The Chicago School of Media Theory > History



history :: mission :: medium theory


History
The Chicago School of Media Theory (CSMT) is a working group established by University of Chicago students and course assistants in W. J. T. Mitchell's Winter 2003 and Winter 2004 Theories of Media classes. CSMT was formed to continue the explorations begun in the Theories of Media class and to promote interdisciplinary study of media theory. The founding group is represented by both undergraduate and graduate students from the following departments: Art History, Cinema and Media Studies, Computer Science, Conceptual and Historical Studies of Science, Comparative Literature, English Language and Literature, Gender Studies, History, International Relations, Music, and Philosophy. The group will continue investigating issues of media theory established in the course, while also pursuing case studies based on the specializations and interests of individual members.


Mission
The Chicago School of Media Theory intends to update and extend the major theoretical strains raised in W. J. T. Mitchell's 2003 and 2004 sessions of Theories of Media, adapting extant theoretical models to examinations of new media. Of course, the CSMT will also in(ter)dependently theorize new media and the ways in which emerging and developing media technologies alter the function (or functionality) of 'old' media. For instance, how does obsolescence transform an object or a technology?

Among those media facing rapid alteration and potential obsolescence, the CSMT is particularly interested in the human body and its role within the theory of media, both as a site for mediation and as an entity to be 'extended,' as McLuhan's would have it, or an entity to be edited and recoded, as in theories of cybernetics and soft technology. Just how digital are computers?

Senses aside, how does sense operate as a form of mediation? For all the questions surrounding technological media, equally many crop up around the intangible forms of mediation, particularly reason and affect. For example, one might speak of hacking into codes of conduct.

Where the theorization of media is established practice, the CSMT intends to examine, conversely, the mediation of theory. Or, put into less chiasmic terms: who reads theory anyway? Must it only be read? How might one diagnose the consumption of theory? The relationship between media theory and the media requires further elucidation: To what extent may a text/object become autotheoretical? How does a particular media object, or a particular medium, 'respond' to being theorized? To co-opt Mitchell's formula: what does theory want?


Medium Theory
To the extent that one might dare venture a governing ethos, one might gesture toward a refusal to confine the field to modern, new, and mass media. There is a compulsion to view new and emerging media in relation to ancient and archaic media. Rather, "new media" are new in different ways at different times—there have always been new media, and those media that we may classify as dead or archaic still retain certain properties of newness that have not yet been fully explored. What were the new media of the 14th century, or of the 18th century? How can we extend the relationships of those new media from the past to the new and emergent media of the present, or even of the future?

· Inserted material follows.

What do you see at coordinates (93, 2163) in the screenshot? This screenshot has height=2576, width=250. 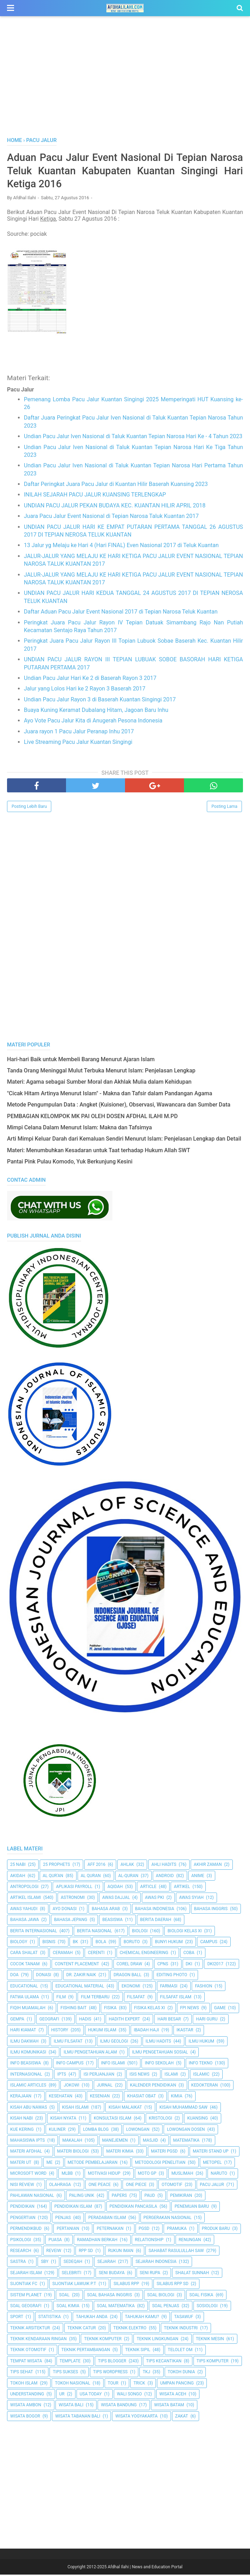 I see `Metode Pembelajaran` at bounding box center [93, 2163].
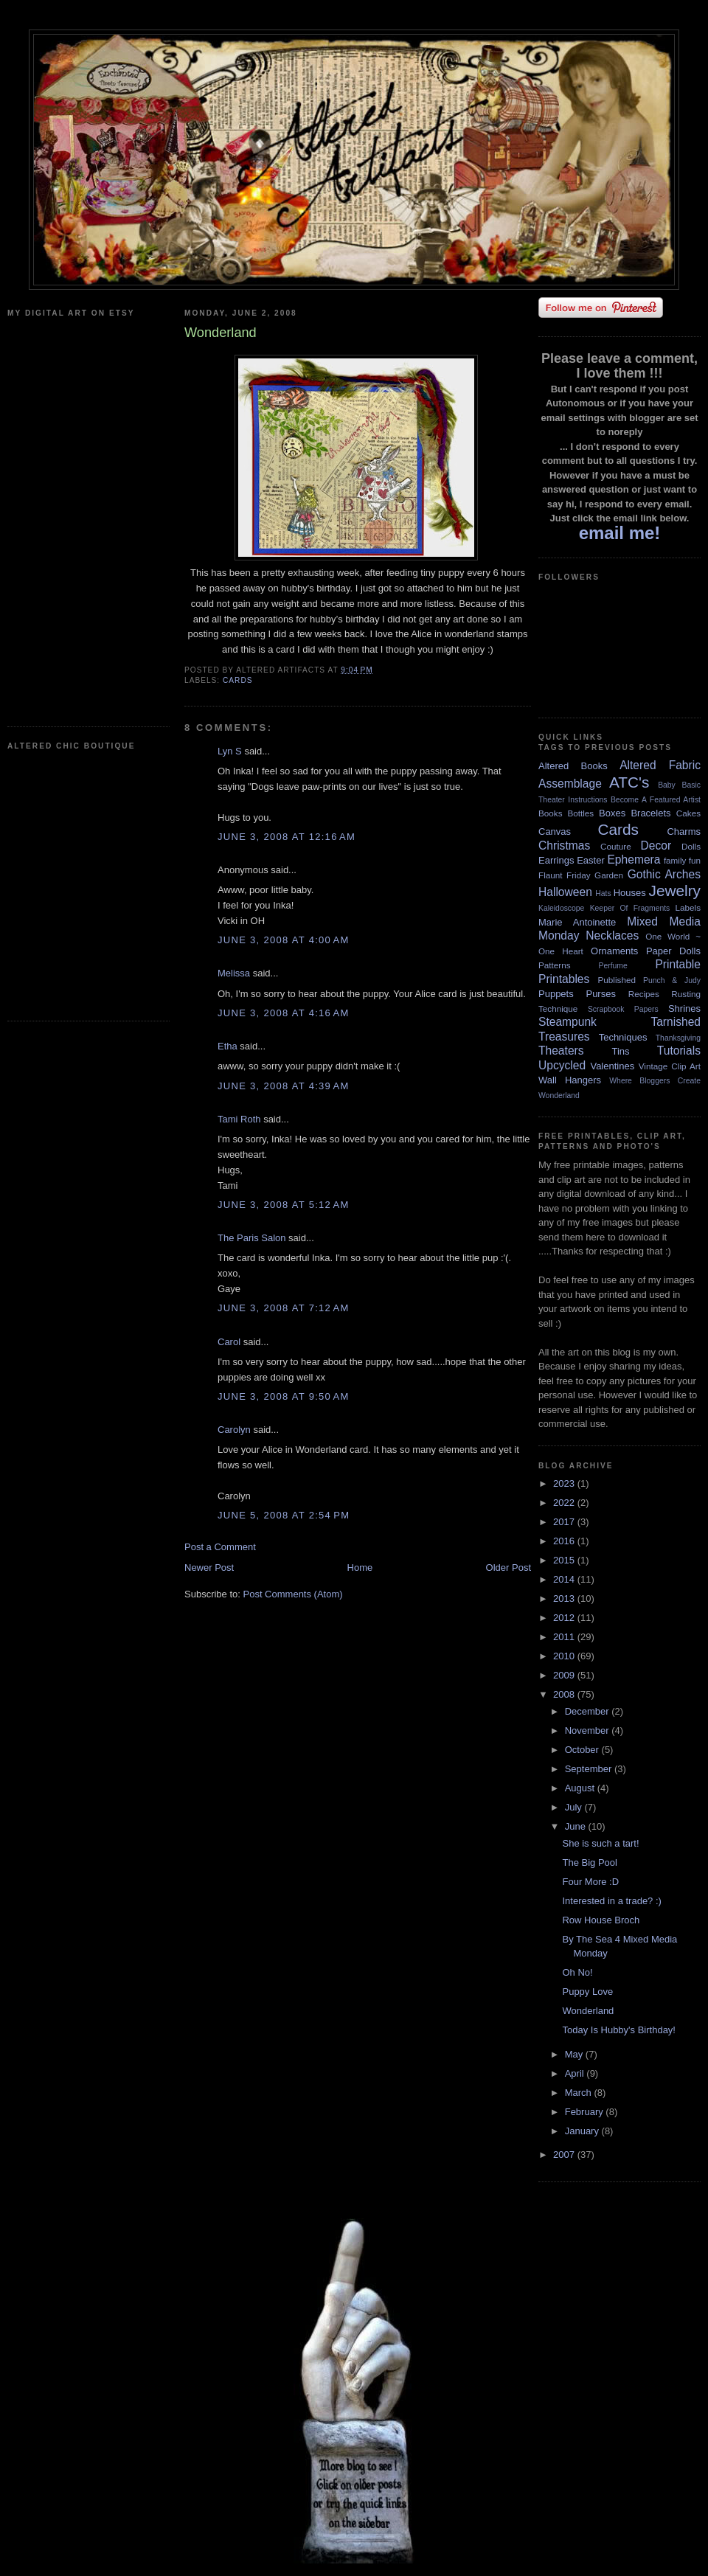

Refusing exclusive alliance of sender-receiver and communications models, the study of media is situated in dialectical relation to storage and biological habitat. CSMT is characterized by its insistence on the study of media as environments and systems, where symbiosis is not merely the explosion of common conceptions of models as sui generis, but necessitates an inherent dialectic among models; ie, environments and systems are both composed of and comprise environments and systems.

One strain of CSMT's philosophy refuses to accept Marshall McLuhan's obsolescence, and instead rehabilitates misapprehensions of his work in service understanding the ways in which he re-created the field in a comprehensive and dialectical manner. Discussions have sought to attenuate charges of technodeterminism levied against McLuhan by Raymond Williams and others, resulting in the idea that his work provides a valuable and malleable structure from which current theory must depart: it is less totalitarian and more totalizing.

The emphases on embodiment and a phenomenology of media experience are crucial to an understanding of medium theory—that is, theory as an embodied and mediated practice and aware of itself as such. Art practice can be a kind of theory that produces knowledge of a nondiscursive order. Medium theory recognizes its own embededness in material discourse so that installations, films, etc, can all be articulations of media. CSMT is committed to exploring the uses of media, creating spaces for speculation, and producing new forms of autodidactic media in which to base a community.